--- START ---

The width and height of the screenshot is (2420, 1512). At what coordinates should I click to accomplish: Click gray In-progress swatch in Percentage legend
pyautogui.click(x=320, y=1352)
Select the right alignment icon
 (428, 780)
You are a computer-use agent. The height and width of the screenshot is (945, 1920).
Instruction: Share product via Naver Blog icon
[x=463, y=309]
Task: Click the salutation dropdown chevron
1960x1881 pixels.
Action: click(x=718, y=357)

--- END ---

Return each entry from the material above exactly as it appears.

* WRITTEN ANSWER *
The width and height of the screenshot is (2420, 1512). At what coordinates should I click to accomplish: Click gray In-progress swatch in Percentage legend
pyautogui.click(x=320, y=1352)
Select the right alignment icon
 (428, 780)
You are a computer-use agent. The height and width of the screenshot is (945, 1920).
Instruction: Share product via Naver Blog icon
[x=463, y=309]
Task: Click the salutation dropdown chevron
1960x1881 pixels.
Action: click(x=718, y=357)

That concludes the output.